Using our previously described EDC-cross-linked smooth muscle myosin (SMM) filaments that are stable to ATP-induced depolymerization, we measured kinetic parameters of the SMM filament interactions with actin comparing the filamentous physiological state with monomeric forms of SMM. We use stopped-flow spectrometry, actin-activated steady state Mg-ATPase, and in vitro motility assays to measure the fundamental kinetic differences between SMM monomers and filaments.
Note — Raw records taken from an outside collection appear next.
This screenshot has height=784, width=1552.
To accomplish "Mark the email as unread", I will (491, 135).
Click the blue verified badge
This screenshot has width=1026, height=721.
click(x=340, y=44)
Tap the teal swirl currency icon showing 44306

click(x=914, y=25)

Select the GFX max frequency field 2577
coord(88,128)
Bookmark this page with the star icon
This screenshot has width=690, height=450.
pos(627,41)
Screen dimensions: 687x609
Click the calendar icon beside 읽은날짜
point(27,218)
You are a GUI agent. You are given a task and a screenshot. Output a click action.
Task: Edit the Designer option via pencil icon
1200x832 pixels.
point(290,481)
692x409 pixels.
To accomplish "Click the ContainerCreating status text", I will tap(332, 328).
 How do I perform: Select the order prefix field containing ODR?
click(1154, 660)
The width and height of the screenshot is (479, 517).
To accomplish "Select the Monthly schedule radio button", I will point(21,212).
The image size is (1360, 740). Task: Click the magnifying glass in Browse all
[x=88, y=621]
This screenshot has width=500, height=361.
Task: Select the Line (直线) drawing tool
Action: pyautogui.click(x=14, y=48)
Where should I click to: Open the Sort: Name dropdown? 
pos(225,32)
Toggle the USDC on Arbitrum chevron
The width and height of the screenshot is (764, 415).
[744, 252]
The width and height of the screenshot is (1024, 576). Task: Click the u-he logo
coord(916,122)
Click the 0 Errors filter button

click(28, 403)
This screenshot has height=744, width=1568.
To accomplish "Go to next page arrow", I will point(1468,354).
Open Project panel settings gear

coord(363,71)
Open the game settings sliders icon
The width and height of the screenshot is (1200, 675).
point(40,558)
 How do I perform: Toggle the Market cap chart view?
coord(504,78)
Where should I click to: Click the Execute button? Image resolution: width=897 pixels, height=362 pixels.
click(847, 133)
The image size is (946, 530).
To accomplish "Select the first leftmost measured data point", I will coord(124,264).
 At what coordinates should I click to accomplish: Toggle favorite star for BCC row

Using stopped-flow, we show that the apparent second order rate constant for ATP binding to the complex of pyrene-actin with SMM filaments is 0.21 µM-1s-1, similar to HMM monomers with two heads, at 0.46 µM-1s-1, and single-headed S1 at 0.47 µM-1s-1. Using TIRF microscopy of filaments bound to surface-attached F-actin, we show ATP decreases the number of unphosphorylated SMM filaments bound per µm actin, giving an apparent KATP of 4.8 µM. We show that the ATP concentration that gives half-maximal velocities of actin moving over surface-attached phosphorylated SMM monomers is 21.2 µM (KATP). Using inverted-geometry to measure the velocities of phosphorylated SMM filaments moving over surface-attached actin gave a much lower KATP = 8.5 µM. Actin-activated steady-state Mg-ATPase of phosphorylated filaments gave a KATP = 9.2 µM. The similarities in the two KATPs for filaments suggest that filament velocities and ATPase are limited by the same kinetic step, which best fits an attachment-limited over a detachment-limited model. Using TIRF, we show that phosphorylated SMM filaments move over surface-attached actin filaments until they reach the ends from which they do not detach, even upon dephosphorylation of the SMM. This behavior is specific to SMM filaments since skeletal filaments readily detach from actin filament ends. These observations suggest that phosphorylated SMM filaments that have been dephosphorylated are in a different state than unphosphorylated filaments in the presence of ATP.